— Given entries —
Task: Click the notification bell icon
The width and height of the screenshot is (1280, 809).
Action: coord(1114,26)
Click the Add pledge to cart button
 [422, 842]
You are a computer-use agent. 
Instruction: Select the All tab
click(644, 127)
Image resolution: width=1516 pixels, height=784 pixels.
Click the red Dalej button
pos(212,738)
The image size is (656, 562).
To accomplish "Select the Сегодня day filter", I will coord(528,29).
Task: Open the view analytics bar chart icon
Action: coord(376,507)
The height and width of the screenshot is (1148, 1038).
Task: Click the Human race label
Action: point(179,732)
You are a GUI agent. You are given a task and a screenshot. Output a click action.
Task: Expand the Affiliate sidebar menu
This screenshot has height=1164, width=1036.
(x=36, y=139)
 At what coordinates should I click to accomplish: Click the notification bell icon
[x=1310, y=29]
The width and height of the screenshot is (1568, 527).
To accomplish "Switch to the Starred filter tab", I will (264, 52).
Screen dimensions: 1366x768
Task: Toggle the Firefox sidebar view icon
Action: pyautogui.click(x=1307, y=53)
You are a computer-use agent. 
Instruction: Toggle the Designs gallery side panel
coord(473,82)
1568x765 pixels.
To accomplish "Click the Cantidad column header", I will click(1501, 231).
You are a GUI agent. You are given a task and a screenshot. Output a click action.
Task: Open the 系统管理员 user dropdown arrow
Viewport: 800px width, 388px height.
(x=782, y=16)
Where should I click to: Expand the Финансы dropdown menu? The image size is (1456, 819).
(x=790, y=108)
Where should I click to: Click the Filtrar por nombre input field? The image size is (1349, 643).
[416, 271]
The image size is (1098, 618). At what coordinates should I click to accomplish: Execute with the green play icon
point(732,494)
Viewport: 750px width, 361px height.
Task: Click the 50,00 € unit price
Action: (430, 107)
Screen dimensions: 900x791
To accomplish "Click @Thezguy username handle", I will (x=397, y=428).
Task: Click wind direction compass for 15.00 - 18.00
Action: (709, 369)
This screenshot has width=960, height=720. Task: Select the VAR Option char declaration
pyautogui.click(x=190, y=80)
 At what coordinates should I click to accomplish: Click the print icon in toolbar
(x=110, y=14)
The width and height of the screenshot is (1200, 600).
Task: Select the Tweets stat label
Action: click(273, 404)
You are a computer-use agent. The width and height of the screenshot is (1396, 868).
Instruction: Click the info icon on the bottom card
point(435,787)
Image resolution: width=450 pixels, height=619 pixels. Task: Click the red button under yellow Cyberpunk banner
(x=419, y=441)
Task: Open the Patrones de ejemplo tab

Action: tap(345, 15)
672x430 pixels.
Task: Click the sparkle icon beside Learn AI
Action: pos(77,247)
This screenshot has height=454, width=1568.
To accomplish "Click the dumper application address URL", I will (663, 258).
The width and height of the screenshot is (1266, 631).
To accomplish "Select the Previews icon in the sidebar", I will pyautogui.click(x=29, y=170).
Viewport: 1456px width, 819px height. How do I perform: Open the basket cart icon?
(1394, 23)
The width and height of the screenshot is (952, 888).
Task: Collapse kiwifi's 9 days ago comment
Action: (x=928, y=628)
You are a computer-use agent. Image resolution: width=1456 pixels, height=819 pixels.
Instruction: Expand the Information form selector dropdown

— Exercise description —
Reproduce all the items above verbatim, line for line.

— Solved exercise —
Task: Click the notification bell icon
The width and height of the screenshot is (1280, 809).
Action: coord(1114,26)
Click the Add pledge to cart button
 [422, 842]
You are a computer-use agent. 
Instruction: Select the All tab
click(644, 127)
Image resolution: width=1516 pixels, height=784 pixels.
Click the red Dalej button
pos(212,738)
The image size is (656, 562).
To accomplish "Select the Сегодня day filter", I will coord(528,29).
Task: Open the view analytics bar chart icon
Action: coord(376,507)
The height and width of the screenshot is (1148, 1038).
Task: Click the Human race label
Action: point(179,732)
You are a GUI agent. You are given a task and a screenshot. Output a click action.
Task: Expand the Affiliate sidebar menu
This screenshot has height=1164, width=1036.
(x=36, y=139)
 At what coordinates should I click to accomplish: Click the notification bell icon
[x=1310, y=29]
The width and height of the screenshot is (1568, 527).
To accomplish "Switch to the Starred filter tab", I will (264, 52).
Screen dimensions: 1366x768
Task: Toggle the Firefox sidebar view icon
Action: pyautogui.click(x=1307, y=53)
You are a computer-use agent. 
Instruction: Toggle the Designs gallery side panel
coord(473,82)
1568x765 pixels.
To accomplish "Click the Cantidad column header", I will click(1501, 231).
You are a GUI agent. You are given a task and a screenshot. Output a click action.
Task: Open the 系统管理员 user dropdown arrow
Viewport: 800px width, 388px height.
(x=782, y=16)
Where should I click to: Expand the Финансы dropdown menu? The image size is (1456, 819).
(x=790, y=108)
Where should I click to: Click the Filtrar por nombre input field? The image size is (1349, 643).
[416, 271]
The image size is (1098, 618). At what coordinates should I click to accomplish: Execute with the green play icon
point(732,494)
Viewport: 750px width, 361px height.
Task: Click the 50,00 € unit price
Action: (430, 107)
Screen dimensions: 900x791
To accomplish "Click @Thezguy username handle", I will (x=397, y=428).
Task: Click wind direction compass for 15.00 - 18.00
Action: (709, 369)
This screenshot has width=960, height=720. Task: Select the VAR Option char declaration
pyautogui.click(x=190, y=80)
 At what coordinates should I click to accomplish: Click the print icon in toolbar
(x=110, y=14)
The width and height of the screenshot is (1200, 600).
Task: Select the Tweets stat label
Action: click(273, 404)
You are a computer-use agent. The width and height of the screenshot is (1396, 868).
Instruction: Click the info icon on the bottom card
point(435,787)
Image resolution: width=450 pixels, height=619 pixels. Task: Click the red button under yellow Cyberpunk banner
(x=419, y=441)
Task: Open the Patrones de ejemplo tab

Action: tap(345, 15)
672x430 pixels.
Task: Click the sparkle icon beside Learn AI
Action: pos(77,247)
This screenshot has height=454, width=1568.
To accomplish "Click the dumper application address URL", I will (663, 258).
The width and height of the screenshot is (1266, 631).
To accomplish "Select the Previews icon in the sidebar", I will pyautogui.click(x=29, y=170).
Viewport: 1456px width, 819px height. How do I perform: Open the basket cart icon?
(1394, 23)
The width and height of the screenshot is (952, 888).
Task: Collapse kiwifi's 9 days ago comment
Action: (x=928, y=628)
You are a computer-use agent. Image resolution: width=1456 pixels, height=819 pixels.
Instruction: Expand the Information form selector dropdown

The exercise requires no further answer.